— Extracted data —

------------------------------

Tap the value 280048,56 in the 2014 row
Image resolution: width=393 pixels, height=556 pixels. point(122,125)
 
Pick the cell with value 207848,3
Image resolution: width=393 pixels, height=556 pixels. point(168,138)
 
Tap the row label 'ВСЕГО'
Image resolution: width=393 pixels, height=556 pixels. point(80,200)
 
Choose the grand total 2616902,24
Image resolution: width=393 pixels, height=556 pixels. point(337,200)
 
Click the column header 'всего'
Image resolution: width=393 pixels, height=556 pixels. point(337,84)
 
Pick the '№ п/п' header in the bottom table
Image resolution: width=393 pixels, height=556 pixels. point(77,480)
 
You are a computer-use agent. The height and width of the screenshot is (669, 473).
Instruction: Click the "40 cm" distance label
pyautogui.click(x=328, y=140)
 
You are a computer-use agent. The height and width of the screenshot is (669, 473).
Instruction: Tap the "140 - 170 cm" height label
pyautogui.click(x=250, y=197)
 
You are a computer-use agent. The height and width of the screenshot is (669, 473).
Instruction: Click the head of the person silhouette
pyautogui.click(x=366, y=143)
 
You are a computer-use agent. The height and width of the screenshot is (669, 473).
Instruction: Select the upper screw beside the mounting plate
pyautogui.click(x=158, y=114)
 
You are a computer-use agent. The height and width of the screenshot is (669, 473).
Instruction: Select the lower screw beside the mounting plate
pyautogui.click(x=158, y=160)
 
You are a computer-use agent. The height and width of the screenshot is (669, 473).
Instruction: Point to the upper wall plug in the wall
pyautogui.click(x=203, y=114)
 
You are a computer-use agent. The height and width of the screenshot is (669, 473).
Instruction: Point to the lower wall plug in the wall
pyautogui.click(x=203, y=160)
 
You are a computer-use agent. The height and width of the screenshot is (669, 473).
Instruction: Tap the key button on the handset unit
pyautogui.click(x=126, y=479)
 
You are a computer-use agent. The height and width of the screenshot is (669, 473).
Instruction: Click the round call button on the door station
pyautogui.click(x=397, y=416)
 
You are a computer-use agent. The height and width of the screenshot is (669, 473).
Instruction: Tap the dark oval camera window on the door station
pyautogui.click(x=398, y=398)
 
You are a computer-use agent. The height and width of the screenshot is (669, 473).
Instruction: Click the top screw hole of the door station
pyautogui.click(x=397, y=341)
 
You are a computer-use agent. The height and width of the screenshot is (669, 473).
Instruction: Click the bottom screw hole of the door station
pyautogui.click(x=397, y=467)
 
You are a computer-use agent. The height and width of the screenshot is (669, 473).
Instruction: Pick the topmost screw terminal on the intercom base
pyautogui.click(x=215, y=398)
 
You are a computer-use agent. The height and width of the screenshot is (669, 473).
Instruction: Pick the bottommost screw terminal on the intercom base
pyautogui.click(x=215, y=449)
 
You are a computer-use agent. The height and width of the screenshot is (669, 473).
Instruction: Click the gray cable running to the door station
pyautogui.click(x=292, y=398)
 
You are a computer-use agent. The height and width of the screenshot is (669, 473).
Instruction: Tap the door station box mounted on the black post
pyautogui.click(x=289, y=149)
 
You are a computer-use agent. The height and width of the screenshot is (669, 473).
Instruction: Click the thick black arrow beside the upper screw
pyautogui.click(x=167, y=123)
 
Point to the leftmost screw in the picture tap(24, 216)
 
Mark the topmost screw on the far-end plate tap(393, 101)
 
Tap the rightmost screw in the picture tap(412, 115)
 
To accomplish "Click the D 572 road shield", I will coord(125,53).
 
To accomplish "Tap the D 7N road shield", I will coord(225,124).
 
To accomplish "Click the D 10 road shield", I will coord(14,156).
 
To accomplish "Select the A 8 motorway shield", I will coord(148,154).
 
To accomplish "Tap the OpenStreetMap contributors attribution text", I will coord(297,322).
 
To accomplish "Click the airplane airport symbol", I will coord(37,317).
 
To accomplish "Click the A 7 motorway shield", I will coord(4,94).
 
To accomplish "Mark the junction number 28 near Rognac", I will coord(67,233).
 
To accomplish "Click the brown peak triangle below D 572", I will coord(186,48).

------------------------------

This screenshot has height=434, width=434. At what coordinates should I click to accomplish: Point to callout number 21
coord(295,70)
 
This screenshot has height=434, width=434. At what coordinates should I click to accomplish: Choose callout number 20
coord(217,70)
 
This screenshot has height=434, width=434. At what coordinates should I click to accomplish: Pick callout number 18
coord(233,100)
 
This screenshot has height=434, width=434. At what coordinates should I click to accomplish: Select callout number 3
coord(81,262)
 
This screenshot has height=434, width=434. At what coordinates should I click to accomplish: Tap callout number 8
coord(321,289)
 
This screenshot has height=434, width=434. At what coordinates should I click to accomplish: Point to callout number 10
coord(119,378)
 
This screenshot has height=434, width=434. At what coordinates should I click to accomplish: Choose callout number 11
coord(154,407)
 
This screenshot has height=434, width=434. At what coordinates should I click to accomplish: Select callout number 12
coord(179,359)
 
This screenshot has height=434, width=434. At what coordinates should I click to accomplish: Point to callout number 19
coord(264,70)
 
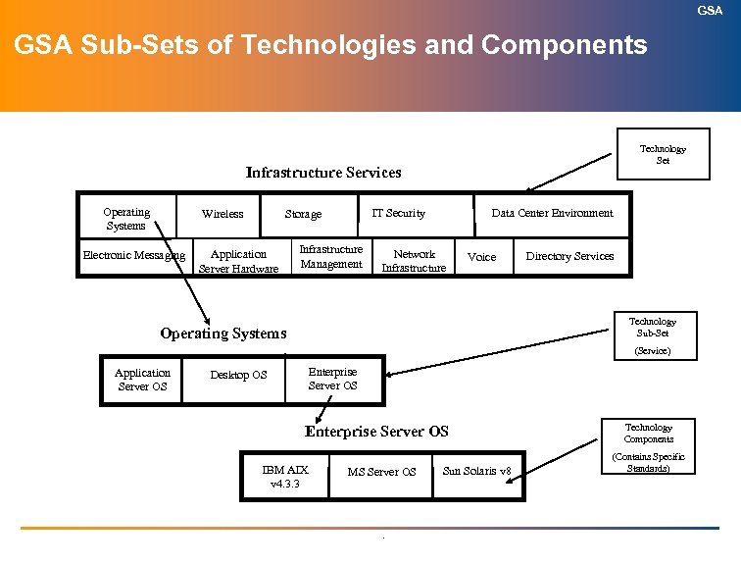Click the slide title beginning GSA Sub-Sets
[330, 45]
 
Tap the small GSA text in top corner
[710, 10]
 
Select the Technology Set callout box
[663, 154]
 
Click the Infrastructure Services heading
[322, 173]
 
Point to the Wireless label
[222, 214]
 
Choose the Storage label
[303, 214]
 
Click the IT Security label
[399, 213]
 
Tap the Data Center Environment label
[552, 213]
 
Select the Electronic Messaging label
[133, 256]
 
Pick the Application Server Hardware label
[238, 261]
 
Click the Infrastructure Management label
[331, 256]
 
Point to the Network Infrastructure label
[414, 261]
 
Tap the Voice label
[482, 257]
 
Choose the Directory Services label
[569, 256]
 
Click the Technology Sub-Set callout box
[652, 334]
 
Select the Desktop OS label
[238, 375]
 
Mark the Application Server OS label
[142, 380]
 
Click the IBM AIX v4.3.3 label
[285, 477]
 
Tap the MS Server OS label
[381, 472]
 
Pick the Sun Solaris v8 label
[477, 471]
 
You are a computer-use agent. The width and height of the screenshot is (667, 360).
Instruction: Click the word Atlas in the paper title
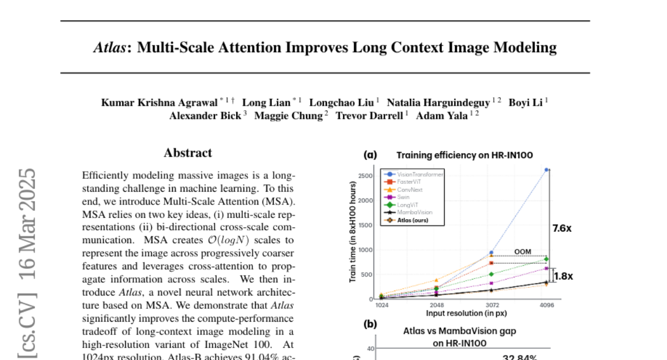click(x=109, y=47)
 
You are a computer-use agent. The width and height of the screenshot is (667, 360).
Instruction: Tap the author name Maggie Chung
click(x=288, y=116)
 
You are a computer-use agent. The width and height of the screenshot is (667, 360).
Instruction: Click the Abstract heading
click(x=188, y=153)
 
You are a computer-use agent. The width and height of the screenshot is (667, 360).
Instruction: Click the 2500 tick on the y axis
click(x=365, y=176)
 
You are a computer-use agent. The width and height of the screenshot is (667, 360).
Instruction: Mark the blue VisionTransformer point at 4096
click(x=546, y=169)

------------------------------

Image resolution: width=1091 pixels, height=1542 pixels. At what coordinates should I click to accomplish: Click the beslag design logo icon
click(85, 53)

------------------------------

— Stated goal —
Switch "callout number" to "marker number" in the records, starting with the line that contains "callout number 10" and going on through the line that contains "click(x=546, y=169)", and give those lines back with nothing else changed. Leave the pictures out of your answer.

— The answer —
This screenshot has height=434, width=434. At what coordinates should I click to accomplish: Point to marker number 10
coord(119,378)
 
This screenshot has height=434, width=434. At what coordinates should I click to accomplish: Choose marker number 11
coord(154,407)
 
This screenshot has height=434, width=434. At what coordinates should I click to accomplish: Select marker number 12
coord(179,359)
 
This screenshot has height=434, width=434. At what coordinates should I click to accomplish: Point to marker number 19
coord(264,70)
 
Click the slide title beginning GSA Sub-Sets
[330, 45]
 
Tap the small GSA text in top corner
[710, 10]
 
Select the Technology Set callout box
[663, 154]
 
Click the Infrastructure Services heading
[322, 173]
 
Point to the Wireless label
[222, 214]
 
Choose the Storage label
[303, 214]
 
Click the IT Security label
[399, 213]
 
Tap the Data Center Environment label
[552, 213]
 
Select the Electronic Messaging label
[133, 256]
 
Pick the Application Server Hardware label
[238, 261]
 
Click the Infrastructure Management label
[331, 256]
 
Point to the Network Infrastructure label
[414, 261]
 
Tap the Voice label
[482, 257]
 
Choose the Directory Services label
[569, 256]
 
Click the Technology Sub-Set callout box
[652, 334]
 
Select the Desktop OS label
[238, 375]
 
Mark the Application Server OS label
[142, 380]
 
Click the IBM AIX v4.3.3 label
[285, 477]
 
Tap the MS Server OS label
[381, 472]
 
Pick the Sun Solaris v8 label
[477, 471]
 
You are a computer-use agent. The width and height of the screenshot is (667, 360).
Instruction: Click the word Atlas in the paper title
click(x=109, y=47)
 
You are a computer-use agent. The width and height of the screenshot is (667, 360).
Instruction: Tap the author name Maggie Chung
click(x=288, y=116)
 
You are a computer-use agent. The width and height of the screenshot is (667, 360).
Instruction: Click the Abstract heading
click(x=188, y=153)
 
You are a computer-use agent. The width and height of the screenshot is (667, 360).
Instruction: Click the 2500 tick on the y axis
click(x=365, y=176)
 
You are a computer-use agent. The width and height of the screenshot is (667, 360).
Instruction: Mark the blue VisionTransformer point at 4096
click(x=546, y=169)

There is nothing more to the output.